After taking a short break in activity to be upgraded, the biggest atom smasher currently in use, CERN’s Large Hadron Collider came back in business, and it did so with a bang. Using it, researchers have discovered yet another new kind of particle dubbed “pentaquarks” -that amounts to a new form of matter.
The European Organisation for Nuclear Research, or CERN, said the discovery was made by a team working on one of the four experiments at the Large Hadron Collider (LHC) beneath the Swiss-French border.
The existance of quark-type particles was independently predicted by American physicists Murray Gell-Mann and Georg Zweig in 1960. They theorised that key properties of the particles known as baryons and mesons were best explained if they were in turn made up of other, smaller particles. Zweig coined the term “aces” for the three new hypothesised building blocks, but it was Gell-Mann’s name “quark” that stuck.
Their model also allows for other particles such as the pentaquark, made up of four quarks and an anti-quark (they’re just like matter and anti-matter). Mr Gell-Mann was awarded the Nobel Prize for physics in 1969.
“There is quite a history with pentaquarks, which is also why we were very careful in putting this paper forward,” Patrick Koppenburg, physics co-ordinator for LHCb at Cern, told BBC News.
During the mid-2000s, several teams claimed to have detected pentaquarks, but their discoveries were subsequently undermined by other experiments.
“It’s just the word ‘pentaquark’ which seems to be cursed somehow because there have been many discoveries that were then superseded by new results that showed that previous ones were actually fluctuations and not real signals.”
Previous experiments had measured only the so-called mass distribution where a statistical peak may appear against the background “noise” – the possible signature of a novel particle.
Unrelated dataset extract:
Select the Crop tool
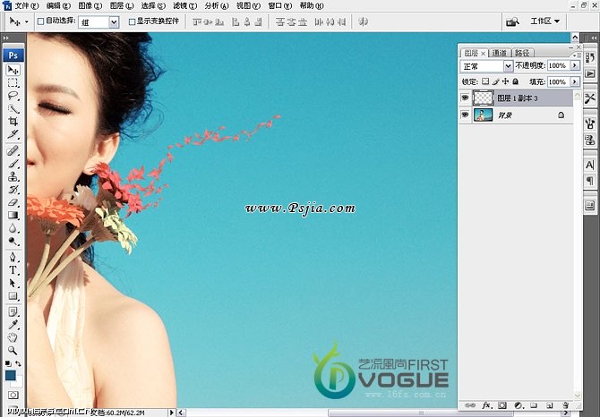 [13, 121]

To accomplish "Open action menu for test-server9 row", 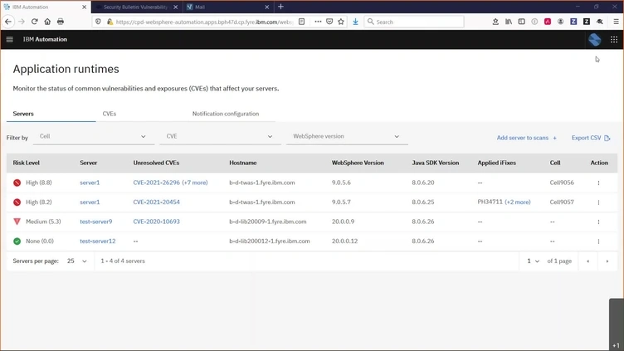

But the collider enabled researchers to look at the data from additional perspectives, namely the four angles defined by the different directions of travel taken by particles within LHCb.
“We are transforming this problem from a one-dimensional to a five dimensional one… we are able to describe everything that happens in the decay,” said Dr Koppenburg who first saw a signal begin to emerge in 2012.
“There is no way that what we see could be due to something else other than the addition of a new particle that was not observed before.”
Guy Wilkinson, a spokesman for the LHC team, said studying pentaquarks may help scientists gain a better understanding of “how ordinary matter, the protons and neutrons from which we’re all made, is constituted”.
The findings were submitted to the journal Physical Review Letters.